__Excerpt__
Sunday, 7 April 2013

#310 Good Times or Bad, Now is the Time to Engage Reality

     In a recent NYT article: "Living With Cancer: Truthiness," ovarian cancer patient Susan Gubar writes: "The perplexity of this situation is captured by a word coined by Stephen Colbert: truthiness. Truthiness is a perception that a person feels to be true or claims to know intuitively without any regard to facts or objective investigation. A perception that a person feels to be true: I not only look OK, I feel fine. Yet the rising blood marker and the scan prove me to be ill. These antithetical perspectives split me in two. The disjunction between lived experience, on the one hand, and scientific evidence, on the other, cleaves my spirit. It distresses me that my oncologist resides with truth, I with truthiness."
     One reader ("Jan") commented: "Living with the 'unknown' is terrible and frustrating which I imagine is just another side effect of the illness."       http://well.blogs.nytimes.com/2013/04/04/living-with-cancer-truthiness/


     Most of us look and feel fine much of our lives. Yet every single one of us dies - unknown is when and how. Even if we're spectacularly healthy and incredibly fit, like an athletic friend who recently passed away, "we are so lightly here" (Leonard Cohen). Life is so complex that it is essentially unknowable, unpredictable and uncontrollable, yet we delude ourselves that we have it all under control. When we're feeling fine, we also manage to pretend that this will last forever, or even improve, if we just try harder. The only certainty in life - our own & everyone else's death - we somehow manage to categorize as unknown, terrible, frustrating, tragic, a shock.

__Task set__
1. For each statement about the post on truthiness, answer yes or no as to whether it agrees with the post, and quote the words that decide it.
(a) Susan Gubar says that she both looks OK and feels fine.
(b) The athletic friend who recently passed away is described as having been in poor health.
(c) Gubar says that her oncologist resides with truthiness.
2. Write the next part of the post on truthiness, continuing after its final sentence.
The listing after this point is not needed for any of this work.

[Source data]
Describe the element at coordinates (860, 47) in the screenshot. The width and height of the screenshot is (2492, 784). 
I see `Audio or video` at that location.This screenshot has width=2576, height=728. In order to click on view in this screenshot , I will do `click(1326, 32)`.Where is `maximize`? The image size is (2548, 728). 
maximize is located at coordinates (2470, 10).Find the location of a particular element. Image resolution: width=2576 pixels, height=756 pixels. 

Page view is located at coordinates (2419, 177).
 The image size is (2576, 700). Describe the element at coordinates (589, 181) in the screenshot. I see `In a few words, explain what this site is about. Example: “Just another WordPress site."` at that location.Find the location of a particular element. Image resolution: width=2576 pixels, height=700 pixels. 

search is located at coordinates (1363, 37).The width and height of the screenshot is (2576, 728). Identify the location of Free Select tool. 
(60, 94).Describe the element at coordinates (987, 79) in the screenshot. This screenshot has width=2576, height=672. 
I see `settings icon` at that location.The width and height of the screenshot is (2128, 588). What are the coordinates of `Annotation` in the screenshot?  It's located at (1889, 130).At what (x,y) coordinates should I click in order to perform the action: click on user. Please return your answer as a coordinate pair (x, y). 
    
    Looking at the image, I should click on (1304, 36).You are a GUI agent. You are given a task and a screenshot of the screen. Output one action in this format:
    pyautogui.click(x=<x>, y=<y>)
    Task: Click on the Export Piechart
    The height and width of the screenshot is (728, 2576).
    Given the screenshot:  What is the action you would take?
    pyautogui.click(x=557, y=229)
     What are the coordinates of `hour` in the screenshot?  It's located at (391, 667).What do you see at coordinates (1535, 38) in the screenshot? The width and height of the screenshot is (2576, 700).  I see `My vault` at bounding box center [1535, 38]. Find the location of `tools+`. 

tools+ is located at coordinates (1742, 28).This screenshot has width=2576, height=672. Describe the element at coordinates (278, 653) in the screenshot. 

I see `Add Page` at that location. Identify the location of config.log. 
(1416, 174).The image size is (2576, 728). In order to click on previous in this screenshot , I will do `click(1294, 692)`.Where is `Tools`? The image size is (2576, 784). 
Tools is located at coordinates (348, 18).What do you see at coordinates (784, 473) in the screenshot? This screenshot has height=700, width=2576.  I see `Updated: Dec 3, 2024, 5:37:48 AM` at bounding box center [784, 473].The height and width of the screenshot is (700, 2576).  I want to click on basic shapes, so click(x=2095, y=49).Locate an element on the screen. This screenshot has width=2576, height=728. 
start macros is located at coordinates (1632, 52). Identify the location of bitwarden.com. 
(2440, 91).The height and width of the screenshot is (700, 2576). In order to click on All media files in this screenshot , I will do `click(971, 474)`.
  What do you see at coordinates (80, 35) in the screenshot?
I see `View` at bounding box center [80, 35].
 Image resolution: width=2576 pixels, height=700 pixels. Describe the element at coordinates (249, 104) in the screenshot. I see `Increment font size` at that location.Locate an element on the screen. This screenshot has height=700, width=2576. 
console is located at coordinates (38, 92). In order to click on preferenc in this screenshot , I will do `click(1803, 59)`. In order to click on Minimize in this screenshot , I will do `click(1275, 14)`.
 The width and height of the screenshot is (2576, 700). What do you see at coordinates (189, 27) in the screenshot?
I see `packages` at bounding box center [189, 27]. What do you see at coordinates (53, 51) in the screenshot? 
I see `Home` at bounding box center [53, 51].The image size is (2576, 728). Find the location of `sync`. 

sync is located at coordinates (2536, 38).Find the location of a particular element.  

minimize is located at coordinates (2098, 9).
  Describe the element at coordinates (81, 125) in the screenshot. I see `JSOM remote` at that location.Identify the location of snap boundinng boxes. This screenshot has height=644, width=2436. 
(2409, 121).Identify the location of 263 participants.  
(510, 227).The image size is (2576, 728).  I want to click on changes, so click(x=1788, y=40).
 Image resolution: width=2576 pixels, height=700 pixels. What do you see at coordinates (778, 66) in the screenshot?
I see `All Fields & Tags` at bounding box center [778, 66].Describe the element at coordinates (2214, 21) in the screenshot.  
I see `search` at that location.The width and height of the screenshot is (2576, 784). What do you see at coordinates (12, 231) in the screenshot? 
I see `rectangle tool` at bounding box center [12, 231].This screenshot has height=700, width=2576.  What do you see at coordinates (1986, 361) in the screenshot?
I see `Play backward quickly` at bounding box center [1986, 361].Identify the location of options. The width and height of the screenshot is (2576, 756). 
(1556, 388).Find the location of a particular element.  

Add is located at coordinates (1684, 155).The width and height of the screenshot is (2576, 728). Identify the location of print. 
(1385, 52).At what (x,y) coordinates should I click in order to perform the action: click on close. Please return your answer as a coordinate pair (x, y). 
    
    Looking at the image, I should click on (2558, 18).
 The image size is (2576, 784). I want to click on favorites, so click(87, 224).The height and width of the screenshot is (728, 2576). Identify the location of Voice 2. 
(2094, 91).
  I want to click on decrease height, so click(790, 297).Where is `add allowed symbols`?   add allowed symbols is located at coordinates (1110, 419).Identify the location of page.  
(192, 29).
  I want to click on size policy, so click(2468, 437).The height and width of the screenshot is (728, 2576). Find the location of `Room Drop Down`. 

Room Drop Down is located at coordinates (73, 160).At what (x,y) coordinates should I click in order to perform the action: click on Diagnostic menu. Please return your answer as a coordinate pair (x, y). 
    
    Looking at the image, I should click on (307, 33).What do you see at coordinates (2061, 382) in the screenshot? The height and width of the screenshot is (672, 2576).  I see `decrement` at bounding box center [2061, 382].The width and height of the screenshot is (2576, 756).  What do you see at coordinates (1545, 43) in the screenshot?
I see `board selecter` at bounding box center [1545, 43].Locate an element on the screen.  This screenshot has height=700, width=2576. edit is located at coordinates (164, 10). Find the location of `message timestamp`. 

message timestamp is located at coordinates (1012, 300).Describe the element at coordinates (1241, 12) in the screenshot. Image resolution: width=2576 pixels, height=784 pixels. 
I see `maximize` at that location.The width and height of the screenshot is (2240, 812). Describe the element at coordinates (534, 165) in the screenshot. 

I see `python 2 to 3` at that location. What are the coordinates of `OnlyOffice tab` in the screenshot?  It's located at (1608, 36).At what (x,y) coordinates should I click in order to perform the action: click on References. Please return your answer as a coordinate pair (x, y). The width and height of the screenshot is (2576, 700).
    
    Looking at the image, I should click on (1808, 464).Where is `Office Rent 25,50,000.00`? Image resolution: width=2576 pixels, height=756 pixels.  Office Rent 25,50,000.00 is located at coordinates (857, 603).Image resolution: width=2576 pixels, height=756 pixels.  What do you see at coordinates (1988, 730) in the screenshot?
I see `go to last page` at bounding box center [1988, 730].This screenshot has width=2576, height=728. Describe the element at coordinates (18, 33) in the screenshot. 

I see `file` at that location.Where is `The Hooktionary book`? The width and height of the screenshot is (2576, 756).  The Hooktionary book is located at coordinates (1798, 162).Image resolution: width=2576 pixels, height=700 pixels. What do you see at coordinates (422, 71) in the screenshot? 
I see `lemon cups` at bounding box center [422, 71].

__Solved tasks__
1.
(a) Yes: "I not only look OK, I feel fine."
(b) No: "Even if we're spectacularly healthy and incredibly fit, like an athletic friend who recently passed away"
(c) No: "It distresses me that my oncologist resides with truth, I with truthiness."

2.
     We really need to become more realistic - we have to deeply check into reality. Scientific medicine plays an important peripheral role in our lives. It certainly does not know everything, and can control even less.
     Each one of us needs to take ownership of our own precious finite life, and evolve as much as we can in this one short life. Meditation practice is key. Starting a meditation practice when relatively young and healthy is wise, and is bound to be easier than when we're old and critically ill.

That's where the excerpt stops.